EXERCISE DIRECTIONS | Reproduce the text lines of these rows verbatim, leaving out the pictures.

DATA EXTRACT |
--
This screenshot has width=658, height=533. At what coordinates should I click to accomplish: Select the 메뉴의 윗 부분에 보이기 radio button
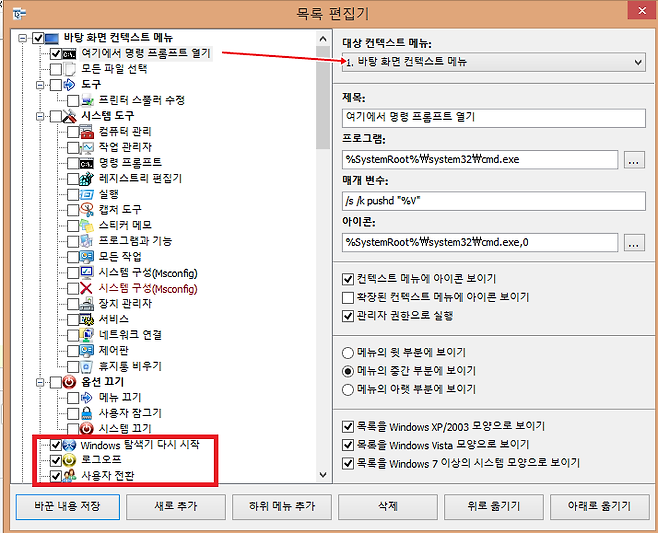click(x=348, y=352)
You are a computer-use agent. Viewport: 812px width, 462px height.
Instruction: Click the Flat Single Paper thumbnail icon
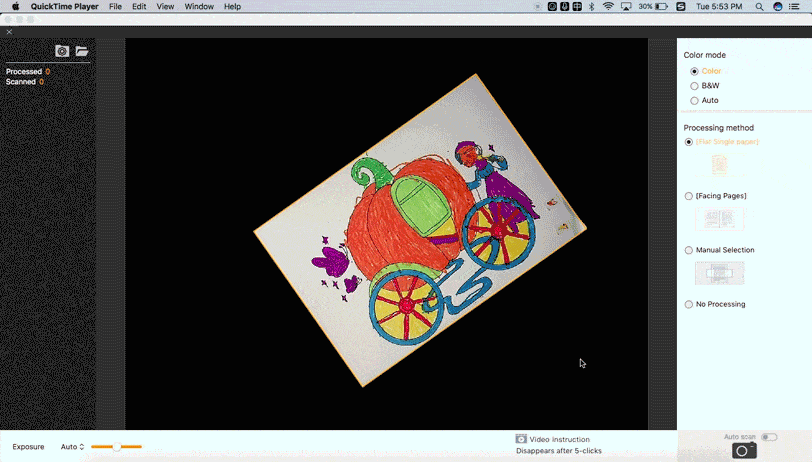719,164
--
ANSWER FOR THE TASK |
This screenshot has width=658, height=533. At what coordinates should I click to accomplish: Select the 메뉴의 윗 부분에 보이기 radio button
click(x=348, y=352)
You are a computer-use agent. Viewport: 812px width, 462px height.
Instruction: Click the Flat Single Paper thumbnail icon
719,164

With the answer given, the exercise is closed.